WORK REQUIRED ▸
Pictures aside, restate the records below exactly as written.

(Dataset entries)
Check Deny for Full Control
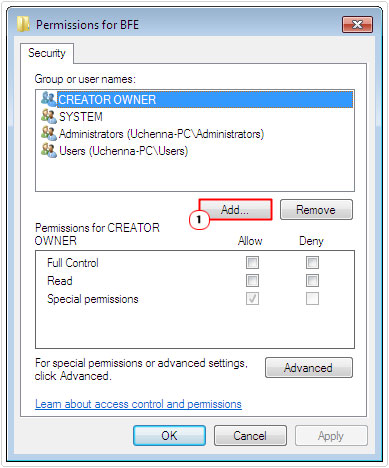 pos(312,263)
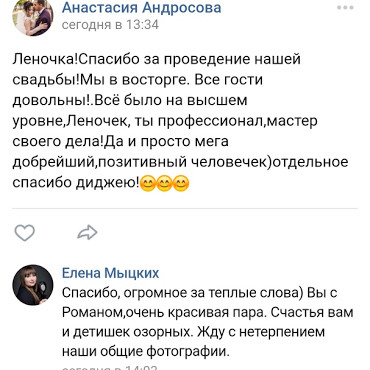Open Анастасия Андросова's profile photo
Image resolution: width=370 pixels, height=370 pixels.
pos(33,15)
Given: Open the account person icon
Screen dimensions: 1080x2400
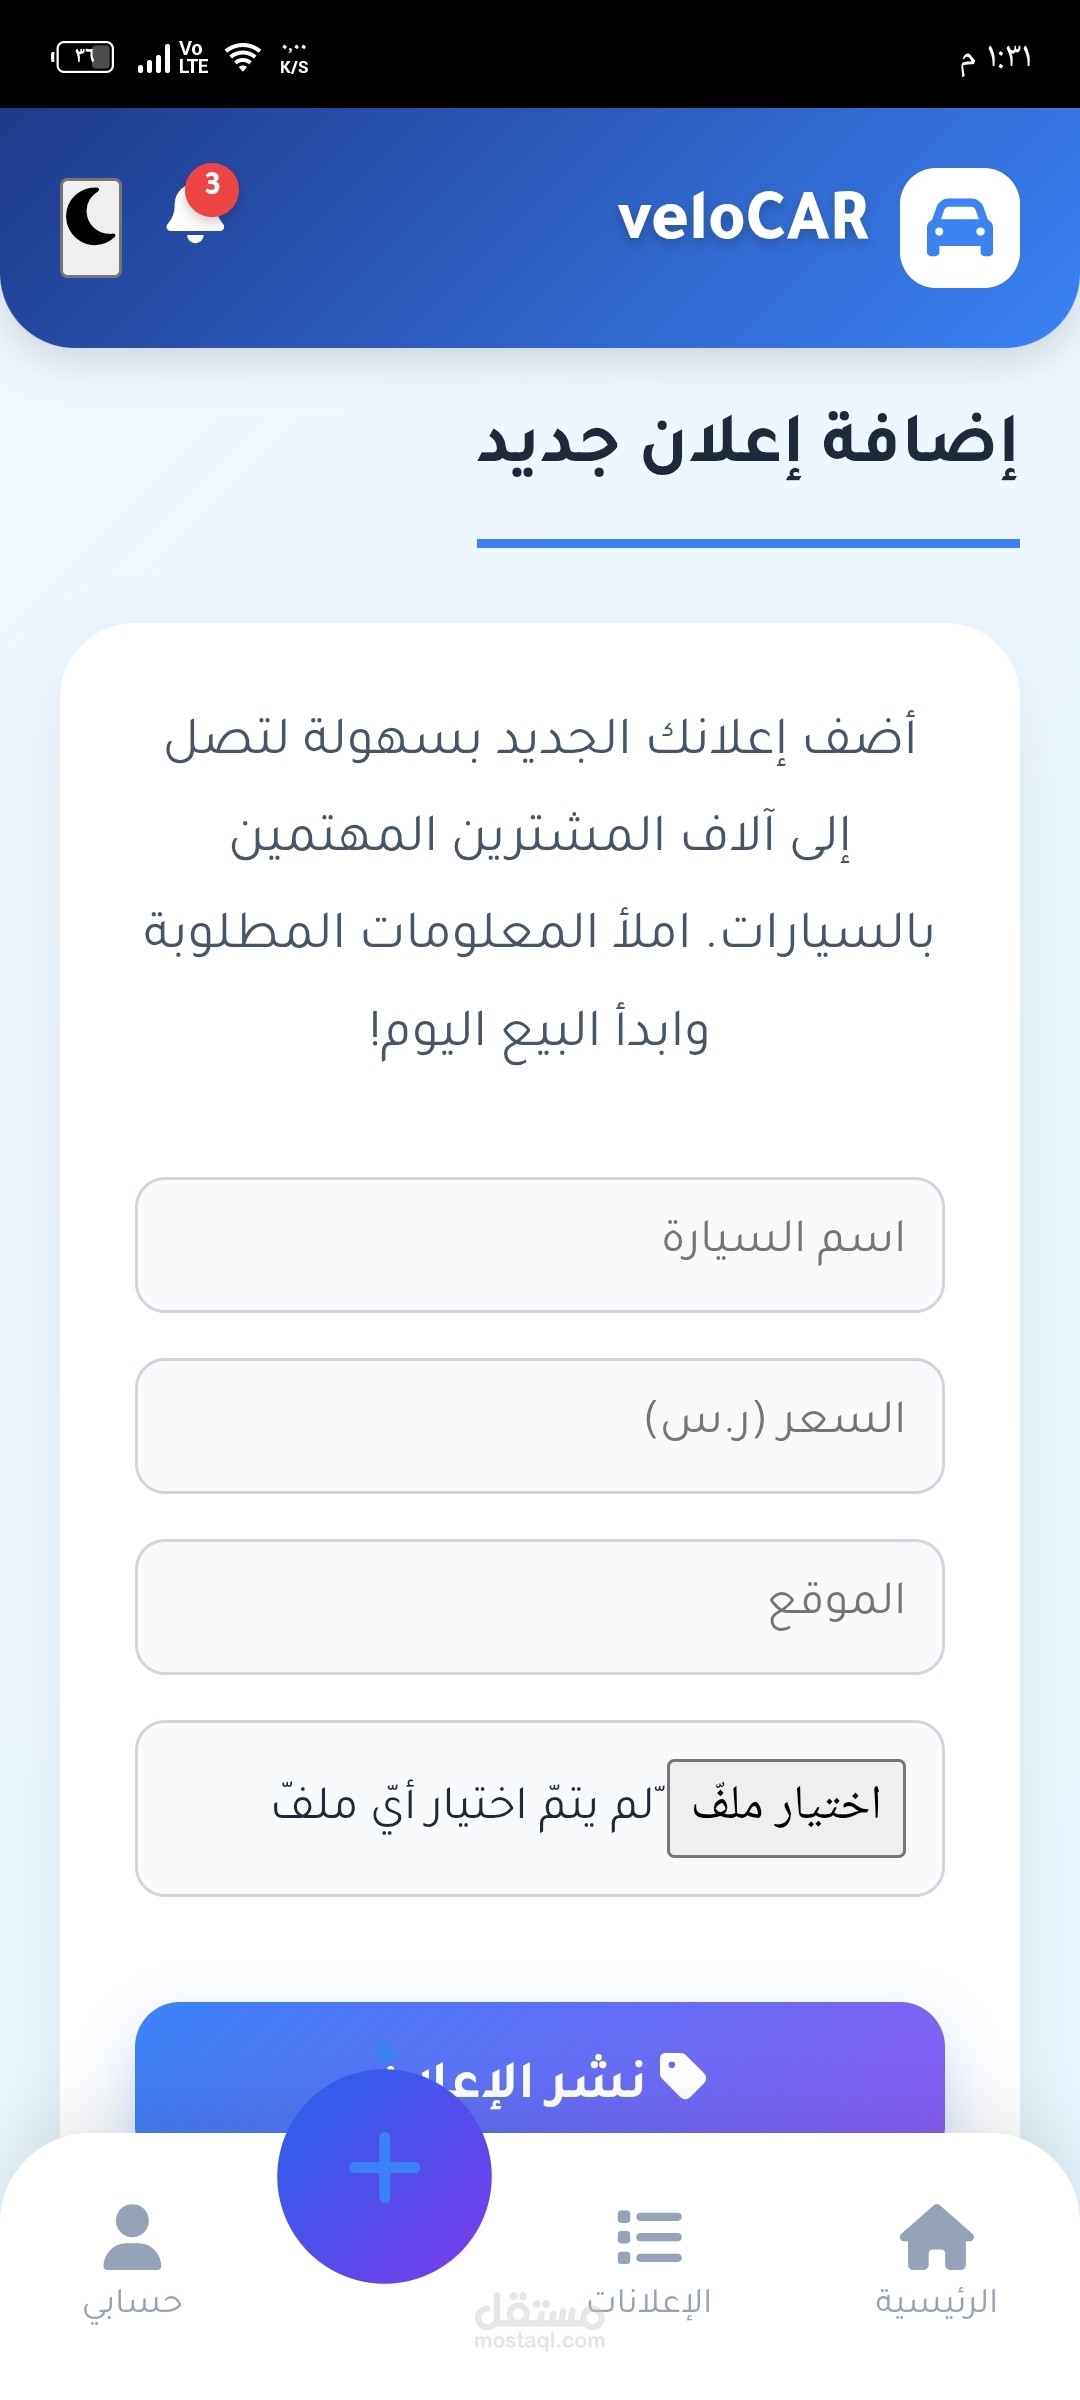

SOLUTION BELOW ▸
Check Deny for Full Control
 pos(312,263)
Open Анастасия Андросова's profile photo
Image resolution: width=370 pixels, height=370 pixels.
pos(33,15)
Given: Open the account person icon
Screen dimensions: 1080x2400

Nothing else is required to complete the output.